The chippiness continued, with Kevan Miller and Riley Sheahan exchange heavy hits. Killer attempted to make Sheahan answer for his, but he declined, and probably for the best, since both hits were pretty legal (and, y’know, Killer will mash your face). Krug gets Athanasiou’s stick tied up in his arms, so Athanasiou lets go; on their way out of the zone, Athanasiou gives Krug a bear hug and the refs call penalties on both players - holding on Athanasiou, and a questionable embellishment call on Krug. 4-on-4 yields nothing, and with a several awesome, game-saving stops by Tuukka while outnumbered below the hashmarks kept this one tied through the end of regulation.

Heeeere we go again!


The extra frame starts with Krug, Krejci and Pasta vs Helm, Abdelkader and DeKeyser; Krejci gets a near-breakaway right off the drop due to poor puck control by Detroit off the faceoff, but no such luck. Krug pulled way back on the speed in the neutral zone so his forwards could gain speed, backing off the defense and giving themselves room to pass. Tuukka made two great saves on high shots to keep this one tied, and Spooner very nearly repeated his heroics from a few weeks ago with a deke around Coreau, but couldn’t tuck it home. In the final minute, with a similar slowed pace from the D and a fast attack from the forwards, Krejci drove the puck deep to the left of Coreau before whizzing a pass to Pastrnak in the right circle. Pastrnak wound up with weeks of tension and fired a hard one-timer to beat Coreau, ending the Bruins losing streak and his scoring slump. 4-3, final score.

Game Notes

In his postgame presser, coach Claude Julien referenced several actions of players during this game, such as Spooner’s position on the power play for the Bruins’ second goal, at the front of the net, as an example of his players taking new steps to turn a page on their recent woes. “When was the last time anybody saw Spoons in front of the net on the power play?”, he quipped. He also covered Jimmy Hayes’ return to the lineup, remarking that while he’s been scratched, the entire team has been pulling for Large Jim after coming into the season in top shape, and he did have a relatively even game. He also remarked (for the umpteenth time this season, it seems) that while few bounces go their way, every miscue in the defensive zone led to a goal or a strong scoring chance for Detroit.
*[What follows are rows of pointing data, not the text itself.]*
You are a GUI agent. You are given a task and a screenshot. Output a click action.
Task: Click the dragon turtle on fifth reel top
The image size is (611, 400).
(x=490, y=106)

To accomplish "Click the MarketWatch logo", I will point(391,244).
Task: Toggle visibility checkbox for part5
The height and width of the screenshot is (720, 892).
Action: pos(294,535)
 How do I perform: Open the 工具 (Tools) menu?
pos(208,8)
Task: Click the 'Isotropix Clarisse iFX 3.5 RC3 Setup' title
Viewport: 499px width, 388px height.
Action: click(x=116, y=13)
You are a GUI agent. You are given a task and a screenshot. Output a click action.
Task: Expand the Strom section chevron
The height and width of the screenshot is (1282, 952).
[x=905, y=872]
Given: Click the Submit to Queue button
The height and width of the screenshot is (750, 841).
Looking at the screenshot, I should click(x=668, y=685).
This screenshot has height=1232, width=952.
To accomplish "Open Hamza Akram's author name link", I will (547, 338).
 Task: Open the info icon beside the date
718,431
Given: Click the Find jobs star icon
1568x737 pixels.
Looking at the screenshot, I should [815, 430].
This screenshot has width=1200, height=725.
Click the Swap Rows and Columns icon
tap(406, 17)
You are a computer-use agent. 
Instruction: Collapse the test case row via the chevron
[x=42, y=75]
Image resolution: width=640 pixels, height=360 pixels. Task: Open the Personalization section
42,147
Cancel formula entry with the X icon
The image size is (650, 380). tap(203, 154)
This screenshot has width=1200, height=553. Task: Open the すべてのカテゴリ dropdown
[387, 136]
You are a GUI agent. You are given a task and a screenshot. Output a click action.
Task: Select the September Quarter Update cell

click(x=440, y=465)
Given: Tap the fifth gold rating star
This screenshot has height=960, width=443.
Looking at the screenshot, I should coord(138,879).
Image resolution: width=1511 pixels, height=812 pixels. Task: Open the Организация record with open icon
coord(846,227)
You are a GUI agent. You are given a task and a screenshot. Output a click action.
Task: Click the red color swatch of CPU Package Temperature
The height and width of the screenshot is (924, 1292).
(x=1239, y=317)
There’s plenty of reasons for optimism here - after all, the Bruins played a strong first and third period, scoring first and last in regulation before notching the winner in overtime - and it seems that players are starting to lean the right way. Sure, the second period was weak, but it’s much more plausible to turn a 40-minute effort into 60. Putting the Pittsburgh game in the rear-view should be easier with this win under their belts.